Streaming-First Infrastructure for Real-Time Machine Learning





Key Takeaways

  • A streaming infrastructure can improve ML prediction latency and continual learning
  • Batch processing on static data is a subset of processing streaming data, so a streaming system can be used for both cases
  • Avoid common production problems by using a single streaming pipeline for online prediction and continual learning
  • An event-driven microservices architecture is a better choice  for using continual learning than is a REST-based architecture
  • To know if continual learning is right for you, you should quantify the value of data freshness and fast iteration

Many companies have begun using machine learning (ML) models to improve their customer experience. In this article, I will talk about the benefits of streaming-first infrastructure for real-time ML. There are two scenarios of real-time ML that I want to cover. The first is online prediction, where a model can receive a request and make predictions as soon as the request arrives. The other is continual learning. Continual learning is when machine learning models are capable of continually adapting to change in data distributions in production.

Online Prediction

Online prediction is pretty straightforward to deploy. If you have developed a model, the easiest way to deploy is to containerize it, then upload it to a platform like AWS or GCP to create an online prediction web service endpoint. If you send data to that endpoint, you can get predictions for this data.

The problem with online predictions is latency. Research shows that no matter how good your model predictions are, if it takes even a few milliseconds too long to return results, users will leave your site or click on something else. A common trend in ML is toward bigger models. These give better accuracy, but it generally also means that inference takes longer, and users don’t want to wait.

How do you make online prediction work? You actually need two components. The first is a model that is capable of returning fast inference. One solution is to use model compression techniques such as quantization and distillation. You could also use more powerful hardware, which allows models to do computation faster.

However, the solution I recommend is to use a real-time pipeline. What does that mean? A pipeline that can process data, input the data into the model, and generate predictions and return predictions in real time to users.

To illustrate a real-time pipeline, imagine you’re building a fraud detection model for a ride-sharing service like Uber or Lyft. To detect whether a transaction is fraudulent, you want information about that transaction specifically as well as the user’s other recent transactions. You also need to know about the specific credit card’s recent transactions, because when a credit card is stolen, the thief wants to make the most out of that credit card by using it for multiple transactions at the same time. You also want to look into recent in-app fraud, because there might be a trend, and maybe this specific transaction is related to those other fraudulent transactions.

A lot of this is recent information, and the question is: how do you quickly assess these recent features? You don’t want to move the data in and out of your permanent storage because it might take too long and users are impatient.

Real-Time Transport and Stream Processing

The solution is to use in-memory storage. When you have incoming events – a user books a trip, picks a location, cancels trip, contacts the driver – then you put all the events into in-memory storage, and then you keep them there for as long as those events are useful for real-time purposes. At some point, say after a few days, you can either discard those events or move them to permanent storage, such as AWS S3.

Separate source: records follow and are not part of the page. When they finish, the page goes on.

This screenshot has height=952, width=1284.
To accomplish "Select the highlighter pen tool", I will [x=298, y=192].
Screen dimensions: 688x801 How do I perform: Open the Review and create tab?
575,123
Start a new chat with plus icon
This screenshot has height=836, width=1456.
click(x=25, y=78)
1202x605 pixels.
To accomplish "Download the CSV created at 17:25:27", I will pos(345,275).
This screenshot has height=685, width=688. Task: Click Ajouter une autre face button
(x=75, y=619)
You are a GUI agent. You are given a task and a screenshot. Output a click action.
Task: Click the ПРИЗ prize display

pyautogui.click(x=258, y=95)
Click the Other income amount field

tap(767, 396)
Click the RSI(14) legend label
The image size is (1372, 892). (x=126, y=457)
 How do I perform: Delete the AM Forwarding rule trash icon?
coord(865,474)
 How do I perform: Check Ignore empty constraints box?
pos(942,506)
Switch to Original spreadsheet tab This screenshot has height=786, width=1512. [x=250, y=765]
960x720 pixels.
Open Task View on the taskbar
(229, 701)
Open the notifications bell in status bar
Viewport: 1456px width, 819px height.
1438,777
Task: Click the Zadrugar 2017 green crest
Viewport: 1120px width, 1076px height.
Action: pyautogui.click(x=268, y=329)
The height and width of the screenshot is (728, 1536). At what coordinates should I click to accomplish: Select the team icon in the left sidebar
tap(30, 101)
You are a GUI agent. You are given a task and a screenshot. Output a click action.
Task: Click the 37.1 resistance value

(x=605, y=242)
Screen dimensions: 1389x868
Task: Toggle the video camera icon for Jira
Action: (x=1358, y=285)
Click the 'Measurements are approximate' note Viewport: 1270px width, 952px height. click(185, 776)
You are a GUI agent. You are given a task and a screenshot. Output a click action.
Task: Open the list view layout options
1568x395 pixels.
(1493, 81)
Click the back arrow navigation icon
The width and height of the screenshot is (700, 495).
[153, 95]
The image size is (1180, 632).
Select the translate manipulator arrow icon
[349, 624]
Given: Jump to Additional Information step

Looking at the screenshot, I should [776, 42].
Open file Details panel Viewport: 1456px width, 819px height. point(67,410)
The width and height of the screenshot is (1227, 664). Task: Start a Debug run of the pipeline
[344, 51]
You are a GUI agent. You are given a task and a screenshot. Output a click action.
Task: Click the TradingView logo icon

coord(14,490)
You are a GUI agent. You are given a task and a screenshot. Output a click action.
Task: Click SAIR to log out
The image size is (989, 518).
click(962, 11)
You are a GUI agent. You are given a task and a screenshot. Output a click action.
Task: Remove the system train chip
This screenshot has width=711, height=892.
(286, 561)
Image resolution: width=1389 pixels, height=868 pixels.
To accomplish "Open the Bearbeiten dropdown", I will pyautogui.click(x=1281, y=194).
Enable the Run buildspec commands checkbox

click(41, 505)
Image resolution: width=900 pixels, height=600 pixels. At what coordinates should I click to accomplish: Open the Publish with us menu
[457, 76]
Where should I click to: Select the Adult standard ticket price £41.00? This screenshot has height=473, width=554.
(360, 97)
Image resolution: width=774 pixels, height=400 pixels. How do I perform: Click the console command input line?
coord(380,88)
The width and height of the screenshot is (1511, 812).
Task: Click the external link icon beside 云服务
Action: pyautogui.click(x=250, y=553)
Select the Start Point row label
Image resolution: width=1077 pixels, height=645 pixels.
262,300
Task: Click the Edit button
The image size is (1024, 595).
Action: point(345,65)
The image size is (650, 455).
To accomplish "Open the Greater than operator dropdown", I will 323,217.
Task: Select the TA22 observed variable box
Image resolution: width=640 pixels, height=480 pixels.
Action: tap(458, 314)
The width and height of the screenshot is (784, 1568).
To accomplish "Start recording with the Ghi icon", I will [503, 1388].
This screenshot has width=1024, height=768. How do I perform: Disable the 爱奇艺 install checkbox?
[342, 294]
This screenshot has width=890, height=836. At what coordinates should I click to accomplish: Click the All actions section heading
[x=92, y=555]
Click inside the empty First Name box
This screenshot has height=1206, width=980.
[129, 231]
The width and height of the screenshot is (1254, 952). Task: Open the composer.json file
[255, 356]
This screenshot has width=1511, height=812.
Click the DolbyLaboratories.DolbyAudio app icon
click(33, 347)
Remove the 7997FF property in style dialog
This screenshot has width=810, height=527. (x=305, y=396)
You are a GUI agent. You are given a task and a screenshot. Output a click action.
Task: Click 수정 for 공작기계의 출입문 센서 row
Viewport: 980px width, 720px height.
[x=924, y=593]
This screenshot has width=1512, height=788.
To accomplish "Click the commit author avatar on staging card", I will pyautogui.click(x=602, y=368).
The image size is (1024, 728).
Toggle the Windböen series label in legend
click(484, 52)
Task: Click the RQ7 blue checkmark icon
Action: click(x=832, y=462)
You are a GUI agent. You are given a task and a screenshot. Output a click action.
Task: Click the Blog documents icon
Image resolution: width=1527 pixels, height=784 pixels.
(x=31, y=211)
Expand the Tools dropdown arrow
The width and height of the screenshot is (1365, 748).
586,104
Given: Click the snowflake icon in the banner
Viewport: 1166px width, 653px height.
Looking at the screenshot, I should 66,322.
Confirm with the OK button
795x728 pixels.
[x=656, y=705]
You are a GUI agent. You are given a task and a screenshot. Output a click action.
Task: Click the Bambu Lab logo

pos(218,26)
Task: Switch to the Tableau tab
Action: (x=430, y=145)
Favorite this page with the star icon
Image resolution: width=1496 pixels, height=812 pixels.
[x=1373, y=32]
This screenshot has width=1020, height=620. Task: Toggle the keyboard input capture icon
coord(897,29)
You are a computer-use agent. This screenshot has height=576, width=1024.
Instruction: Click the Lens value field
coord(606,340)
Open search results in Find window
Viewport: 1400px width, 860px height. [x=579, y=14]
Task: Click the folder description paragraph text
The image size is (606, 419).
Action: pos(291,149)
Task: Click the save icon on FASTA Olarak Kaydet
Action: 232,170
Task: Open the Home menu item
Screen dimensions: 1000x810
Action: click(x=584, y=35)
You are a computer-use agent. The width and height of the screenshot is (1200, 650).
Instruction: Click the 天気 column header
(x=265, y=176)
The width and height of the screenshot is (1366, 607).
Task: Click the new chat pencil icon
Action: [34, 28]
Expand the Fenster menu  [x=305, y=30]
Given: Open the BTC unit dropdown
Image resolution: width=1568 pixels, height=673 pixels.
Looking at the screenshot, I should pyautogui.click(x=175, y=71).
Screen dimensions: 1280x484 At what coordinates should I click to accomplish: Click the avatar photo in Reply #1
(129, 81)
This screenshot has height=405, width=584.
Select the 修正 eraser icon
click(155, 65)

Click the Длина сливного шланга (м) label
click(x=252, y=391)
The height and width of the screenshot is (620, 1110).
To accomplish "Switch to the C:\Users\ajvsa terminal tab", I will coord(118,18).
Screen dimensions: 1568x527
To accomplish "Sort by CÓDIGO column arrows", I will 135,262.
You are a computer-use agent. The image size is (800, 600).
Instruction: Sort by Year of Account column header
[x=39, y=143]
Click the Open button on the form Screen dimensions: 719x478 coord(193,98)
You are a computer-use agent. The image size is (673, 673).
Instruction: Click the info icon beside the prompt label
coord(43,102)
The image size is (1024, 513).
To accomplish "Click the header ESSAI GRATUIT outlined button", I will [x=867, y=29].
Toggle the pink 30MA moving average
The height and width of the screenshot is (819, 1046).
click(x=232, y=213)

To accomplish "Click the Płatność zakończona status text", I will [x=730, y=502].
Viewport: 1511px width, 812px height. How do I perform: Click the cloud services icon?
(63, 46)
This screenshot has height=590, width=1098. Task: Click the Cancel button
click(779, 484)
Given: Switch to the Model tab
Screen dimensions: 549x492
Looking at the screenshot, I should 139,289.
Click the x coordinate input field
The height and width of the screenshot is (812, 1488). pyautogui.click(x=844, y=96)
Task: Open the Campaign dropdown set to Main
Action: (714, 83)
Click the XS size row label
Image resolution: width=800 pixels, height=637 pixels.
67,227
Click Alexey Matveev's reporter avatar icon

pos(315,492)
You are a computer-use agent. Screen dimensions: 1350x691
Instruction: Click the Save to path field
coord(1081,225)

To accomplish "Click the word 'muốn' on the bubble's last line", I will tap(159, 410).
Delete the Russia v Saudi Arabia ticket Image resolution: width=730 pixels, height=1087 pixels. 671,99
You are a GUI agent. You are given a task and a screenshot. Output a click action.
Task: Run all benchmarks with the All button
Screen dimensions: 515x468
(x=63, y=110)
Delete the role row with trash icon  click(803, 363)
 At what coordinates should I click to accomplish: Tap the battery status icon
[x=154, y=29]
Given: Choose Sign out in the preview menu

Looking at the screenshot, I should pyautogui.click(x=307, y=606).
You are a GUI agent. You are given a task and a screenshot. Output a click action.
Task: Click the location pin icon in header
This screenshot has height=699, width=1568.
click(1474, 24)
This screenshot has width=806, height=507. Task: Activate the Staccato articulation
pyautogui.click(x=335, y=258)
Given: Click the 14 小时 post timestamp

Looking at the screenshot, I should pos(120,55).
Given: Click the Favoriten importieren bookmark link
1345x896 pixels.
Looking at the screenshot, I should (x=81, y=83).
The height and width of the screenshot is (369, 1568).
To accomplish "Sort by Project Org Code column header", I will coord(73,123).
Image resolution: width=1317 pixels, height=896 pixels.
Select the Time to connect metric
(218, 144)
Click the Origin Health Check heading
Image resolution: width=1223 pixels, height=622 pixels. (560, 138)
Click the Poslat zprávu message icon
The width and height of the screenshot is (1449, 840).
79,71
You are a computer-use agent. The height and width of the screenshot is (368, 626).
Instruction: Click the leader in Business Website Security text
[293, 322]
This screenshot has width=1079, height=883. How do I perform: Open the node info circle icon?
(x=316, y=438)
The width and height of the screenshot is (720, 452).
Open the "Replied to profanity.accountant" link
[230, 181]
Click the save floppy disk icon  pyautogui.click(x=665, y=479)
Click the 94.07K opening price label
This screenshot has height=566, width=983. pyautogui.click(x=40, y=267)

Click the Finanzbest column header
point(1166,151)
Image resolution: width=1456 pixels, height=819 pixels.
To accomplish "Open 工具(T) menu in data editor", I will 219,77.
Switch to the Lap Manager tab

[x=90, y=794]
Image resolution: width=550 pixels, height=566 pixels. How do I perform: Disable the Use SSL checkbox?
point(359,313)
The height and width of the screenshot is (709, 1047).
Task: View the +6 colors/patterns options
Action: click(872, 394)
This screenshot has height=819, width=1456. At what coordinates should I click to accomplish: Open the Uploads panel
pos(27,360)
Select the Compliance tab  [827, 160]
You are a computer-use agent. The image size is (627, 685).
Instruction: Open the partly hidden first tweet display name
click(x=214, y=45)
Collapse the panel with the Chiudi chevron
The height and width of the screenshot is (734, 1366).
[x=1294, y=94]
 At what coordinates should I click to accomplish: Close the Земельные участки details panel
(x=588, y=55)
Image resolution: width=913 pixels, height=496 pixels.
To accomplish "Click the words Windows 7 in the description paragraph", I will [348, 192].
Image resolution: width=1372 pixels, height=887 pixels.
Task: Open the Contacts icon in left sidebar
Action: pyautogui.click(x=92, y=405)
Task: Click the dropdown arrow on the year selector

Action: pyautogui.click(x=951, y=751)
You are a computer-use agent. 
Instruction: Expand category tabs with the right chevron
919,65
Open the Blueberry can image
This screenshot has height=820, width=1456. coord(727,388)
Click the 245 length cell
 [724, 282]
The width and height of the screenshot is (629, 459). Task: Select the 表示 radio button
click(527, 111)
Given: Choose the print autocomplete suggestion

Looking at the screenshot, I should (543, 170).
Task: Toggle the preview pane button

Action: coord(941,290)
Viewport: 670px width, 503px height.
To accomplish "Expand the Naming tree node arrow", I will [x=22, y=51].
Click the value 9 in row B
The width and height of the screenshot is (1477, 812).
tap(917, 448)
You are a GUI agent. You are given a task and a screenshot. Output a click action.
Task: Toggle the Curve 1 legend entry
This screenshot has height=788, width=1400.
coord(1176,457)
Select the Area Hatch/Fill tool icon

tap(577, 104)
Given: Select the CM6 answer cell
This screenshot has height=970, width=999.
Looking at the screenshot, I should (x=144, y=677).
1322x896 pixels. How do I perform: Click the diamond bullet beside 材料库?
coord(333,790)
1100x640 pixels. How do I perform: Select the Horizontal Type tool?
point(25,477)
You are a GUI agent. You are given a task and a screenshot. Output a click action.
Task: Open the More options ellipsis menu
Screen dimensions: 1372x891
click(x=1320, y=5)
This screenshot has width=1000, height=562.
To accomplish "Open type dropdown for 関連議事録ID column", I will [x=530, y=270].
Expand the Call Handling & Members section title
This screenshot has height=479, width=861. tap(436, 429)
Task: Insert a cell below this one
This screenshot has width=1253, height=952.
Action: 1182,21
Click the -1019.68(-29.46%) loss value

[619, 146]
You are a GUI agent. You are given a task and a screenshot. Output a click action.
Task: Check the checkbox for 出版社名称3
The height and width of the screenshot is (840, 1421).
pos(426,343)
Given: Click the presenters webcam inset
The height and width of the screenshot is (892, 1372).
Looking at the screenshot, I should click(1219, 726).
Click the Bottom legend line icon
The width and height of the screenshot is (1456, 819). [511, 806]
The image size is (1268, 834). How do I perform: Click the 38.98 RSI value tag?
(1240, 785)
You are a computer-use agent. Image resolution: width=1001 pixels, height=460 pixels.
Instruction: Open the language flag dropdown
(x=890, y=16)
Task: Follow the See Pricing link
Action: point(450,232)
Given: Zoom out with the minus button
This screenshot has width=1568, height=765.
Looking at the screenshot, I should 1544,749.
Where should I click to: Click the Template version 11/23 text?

The in-memory storage is generally what is called real-time transport, based on a system such as Kafka, Kinesis, or Pulsar. Because these platforms are event-based, this kind of processing is called event-driven processing.

Now, I want to differentiate between static data and streaming data. Static data is a fixed dataset, which contains features that don’t change, or else change very slowly: things like a user’s age or when an account was created. Also, static data is bounded: you know exactly how many data samples there are.

Streaming data, on the other hand, is continually being generated: it is unbounded. Streaming data includes information that is very recent, about features that can change very quickly. For example: a user’s location in the last 10 minutes, or the web pages a user has visited in the last few minutes.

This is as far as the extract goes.